There has been question for some time whether in evaluating certain discount arrangements involving clinical laboratory tests under the federal antikickback statute (FAS), discount charges should be measured against the service’s fair market value (FMV) or the cost of providing the service; and, to the extent that cost is relevant, how it should be determined. A recent federal court decision related to pricing arrangements between a mobile x-ray supplier and skilled nursing facilities (SNFs) indicates that a laboratory may not violate the FAS by discounting charges below the “fully loaded cost” of the tests. United States ex. rel. McDonough v. Symphony Diagnostic Servs, Inc., No. 2:08-cv-00114 (S.D. Ohio Aug. 12, 2014).

In this case, a qui tam relator (Relator) alleged that a supplier of mobile x-rays violated the False Claims Act (FCA) by billing for services referred by SNFs to which it had provided discounts. The Relator alleged that the discounts provided to the SNF on x-ray services that were covered under Medicare Part A were intended to induce the SNF to refer x-ray services to the x-ray supplier for Medicare Part B patients, for which the supplier could bill Medicare directly. The Relator asserted that the arrangement violated the FAS because the discounted charges were below fully loaded costs, reflecting all fixed and variable expenses, including allocated administrative costs. According to the Relator, the x-ray supplier had included direct costs and some indirect costs in determining cost of testing, but did not include overhead costs. In response, the supplier asserted that the rates for Part A services were fair market value (FMV) and had been negotiated in a competitive market place.

The court stated that “even accepting that FMV is not the proper test for remuneration” as the Relator asserted, there would be no violation of the FAS if the court either rejected the Relator’s reliance on fully loaded costs or found that it was not the only permissible method of determining costs under the FAS. The court disregarded OIG advisory opinions that provided for comparison of discounted charges with fully loaded costs, stating that such opinions did not establish binding rules and did not receive deference. Additionally, the OIG had indicated only that discounted charges that were below fully loaded costs were suspect, requiring further investigation.
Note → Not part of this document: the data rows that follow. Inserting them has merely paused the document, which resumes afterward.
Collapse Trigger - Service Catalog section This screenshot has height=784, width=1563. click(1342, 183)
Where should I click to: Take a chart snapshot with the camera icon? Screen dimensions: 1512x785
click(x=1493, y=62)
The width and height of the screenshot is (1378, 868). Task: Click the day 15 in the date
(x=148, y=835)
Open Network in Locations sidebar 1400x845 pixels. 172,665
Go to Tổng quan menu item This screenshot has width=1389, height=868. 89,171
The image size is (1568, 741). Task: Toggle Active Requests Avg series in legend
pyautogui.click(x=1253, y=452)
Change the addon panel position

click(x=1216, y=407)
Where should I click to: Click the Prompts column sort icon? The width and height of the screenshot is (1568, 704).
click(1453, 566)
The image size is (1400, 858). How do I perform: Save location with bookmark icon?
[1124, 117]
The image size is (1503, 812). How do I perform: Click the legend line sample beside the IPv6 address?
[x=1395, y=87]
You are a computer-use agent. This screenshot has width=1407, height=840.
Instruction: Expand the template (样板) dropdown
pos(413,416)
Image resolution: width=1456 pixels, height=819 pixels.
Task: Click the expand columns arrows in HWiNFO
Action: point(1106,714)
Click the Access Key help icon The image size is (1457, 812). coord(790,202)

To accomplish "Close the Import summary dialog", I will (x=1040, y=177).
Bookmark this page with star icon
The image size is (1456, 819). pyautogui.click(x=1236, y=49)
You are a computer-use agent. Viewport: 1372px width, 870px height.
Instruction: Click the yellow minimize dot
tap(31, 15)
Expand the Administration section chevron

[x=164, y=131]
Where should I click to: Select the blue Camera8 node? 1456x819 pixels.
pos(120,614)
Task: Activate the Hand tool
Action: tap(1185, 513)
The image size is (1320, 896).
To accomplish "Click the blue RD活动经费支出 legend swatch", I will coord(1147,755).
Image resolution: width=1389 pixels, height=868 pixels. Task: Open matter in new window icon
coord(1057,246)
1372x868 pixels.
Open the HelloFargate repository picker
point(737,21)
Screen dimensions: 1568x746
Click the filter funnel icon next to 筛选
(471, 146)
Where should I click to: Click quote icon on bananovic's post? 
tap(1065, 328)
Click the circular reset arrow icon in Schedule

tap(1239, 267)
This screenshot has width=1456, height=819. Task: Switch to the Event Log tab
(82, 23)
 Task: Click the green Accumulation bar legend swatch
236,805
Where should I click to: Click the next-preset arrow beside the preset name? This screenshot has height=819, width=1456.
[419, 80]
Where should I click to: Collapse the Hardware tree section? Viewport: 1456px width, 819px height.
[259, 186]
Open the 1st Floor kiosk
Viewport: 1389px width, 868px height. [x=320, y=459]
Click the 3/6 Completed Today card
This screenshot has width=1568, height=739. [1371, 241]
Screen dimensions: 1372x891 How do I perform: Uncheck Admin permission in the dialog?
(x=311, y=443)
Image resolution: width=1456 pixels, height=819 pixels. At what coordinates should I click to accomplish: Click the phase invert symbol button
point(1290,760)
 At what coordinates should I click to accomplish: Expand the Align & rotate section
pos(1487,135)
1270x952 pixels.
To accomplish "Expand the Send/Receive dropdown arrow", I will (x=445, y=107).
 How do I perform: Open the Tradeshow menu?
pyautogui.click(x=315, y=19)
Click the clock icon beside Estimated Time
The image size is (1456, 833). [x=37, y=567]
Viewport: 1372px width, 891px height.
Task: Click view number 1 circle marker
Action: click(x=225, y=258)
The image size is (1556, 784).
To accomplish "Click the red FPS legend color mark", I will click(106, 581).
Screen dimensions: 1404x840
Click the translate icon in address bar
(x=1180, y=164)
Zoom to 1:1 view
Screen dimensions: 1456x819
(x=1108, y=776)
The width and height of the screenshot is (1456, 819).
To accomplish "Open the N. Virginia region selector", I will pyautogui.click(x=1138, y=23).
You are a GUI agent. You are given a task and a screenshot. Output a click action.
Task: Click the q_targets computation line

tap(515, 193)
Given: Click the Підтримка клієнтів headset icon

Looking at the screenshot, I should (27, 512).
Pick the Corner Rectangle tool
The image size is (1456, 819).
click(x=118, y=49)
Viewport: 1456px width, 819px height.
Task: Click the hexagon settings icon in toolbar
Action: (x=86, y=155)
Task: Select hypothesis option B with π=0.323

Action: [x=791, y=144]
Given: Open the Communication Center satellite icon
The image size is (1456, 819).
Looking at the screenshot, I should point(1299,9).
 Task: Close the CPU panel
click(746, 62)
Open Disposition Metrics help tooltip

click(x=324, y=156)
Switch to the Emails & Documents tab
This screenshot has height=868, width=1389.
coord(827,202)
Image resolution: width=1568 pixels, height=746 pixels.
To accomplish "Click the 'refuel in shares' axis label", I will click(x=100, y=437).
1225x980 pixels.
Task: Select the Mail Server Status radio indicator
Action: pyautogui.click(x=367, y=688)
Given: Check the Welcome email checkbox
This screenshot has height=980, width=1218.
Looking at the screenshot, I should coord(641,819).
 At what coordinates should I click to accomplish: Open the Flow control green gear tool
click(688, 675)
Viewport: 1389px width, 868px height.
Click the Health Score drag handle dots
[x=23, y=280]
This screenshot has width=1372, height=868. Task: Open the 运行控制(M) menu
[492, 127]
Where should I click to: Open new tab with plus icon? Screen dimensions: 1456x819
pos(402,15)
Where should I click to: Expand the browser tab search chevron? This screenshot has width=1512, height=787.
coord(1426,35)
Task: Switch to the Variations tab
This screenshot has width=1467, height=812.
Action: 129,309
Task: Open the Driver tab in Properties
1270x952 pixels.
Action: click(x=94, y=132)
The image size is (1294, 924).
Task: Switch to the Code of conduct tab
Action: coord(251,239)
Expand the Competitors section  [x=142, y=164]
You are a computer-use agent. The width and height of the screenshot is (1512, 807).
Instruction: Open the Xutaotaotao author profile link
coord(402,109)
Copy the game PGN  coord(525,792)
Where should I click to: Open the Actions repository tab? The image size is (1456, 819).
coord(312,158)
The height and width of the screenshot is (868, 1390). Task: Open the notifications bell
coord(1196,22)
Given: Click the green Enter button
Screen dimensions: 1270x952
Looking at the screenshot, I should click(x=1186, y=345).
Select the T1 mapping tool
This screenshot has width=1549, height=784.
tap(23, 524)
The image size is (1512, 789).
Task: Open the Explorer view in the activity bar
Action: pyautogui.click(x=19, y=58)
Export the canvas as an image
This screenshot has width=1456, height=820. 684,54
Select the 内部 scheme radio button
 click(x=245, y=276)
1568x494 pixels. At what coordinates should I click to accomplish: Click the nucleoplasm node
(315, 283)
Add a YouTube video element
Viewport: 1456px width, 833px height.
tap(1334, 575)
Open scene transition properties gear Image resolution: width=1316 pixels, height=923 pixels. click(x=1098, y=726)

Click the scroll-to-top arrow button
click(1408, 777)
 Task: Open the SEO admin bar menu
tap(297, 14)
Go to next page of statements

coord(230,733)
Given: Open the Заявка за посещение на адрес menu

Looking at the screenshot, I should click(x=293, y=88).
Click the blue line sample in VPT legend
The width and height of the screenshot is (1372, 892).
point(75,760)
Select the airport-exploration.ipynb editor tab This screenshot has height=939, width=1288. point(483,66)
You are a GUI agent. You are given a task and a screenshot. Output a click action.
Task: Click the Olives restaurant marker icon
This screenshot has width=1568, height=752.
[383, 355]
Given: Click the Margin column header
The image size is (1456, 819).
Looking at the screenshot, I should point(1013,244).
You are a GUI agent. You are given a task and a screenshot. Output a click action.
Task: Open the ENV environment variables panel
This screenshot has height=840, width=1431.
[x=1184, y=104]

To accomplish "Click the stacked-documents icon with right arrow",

The court determined that fully loaded costs was not the only appropriate measure of costs under the FAS, and awarded summary judgment to the x-ray supplier.

Ober|Kaler Comments

Although the possibility remains that a court would require discounted charges to cover fully loaded costs – particularly if a lab otherwise computed costs on that basis – this decision adds to existing case law indicating that discounted charges may not need to cover all of the tests’ direct and indirect costs to comply with the FAS. Of course, any discount that is tied to referrals of services for which a laboratory can bill a federal health care program directly can result in violation of the FAS.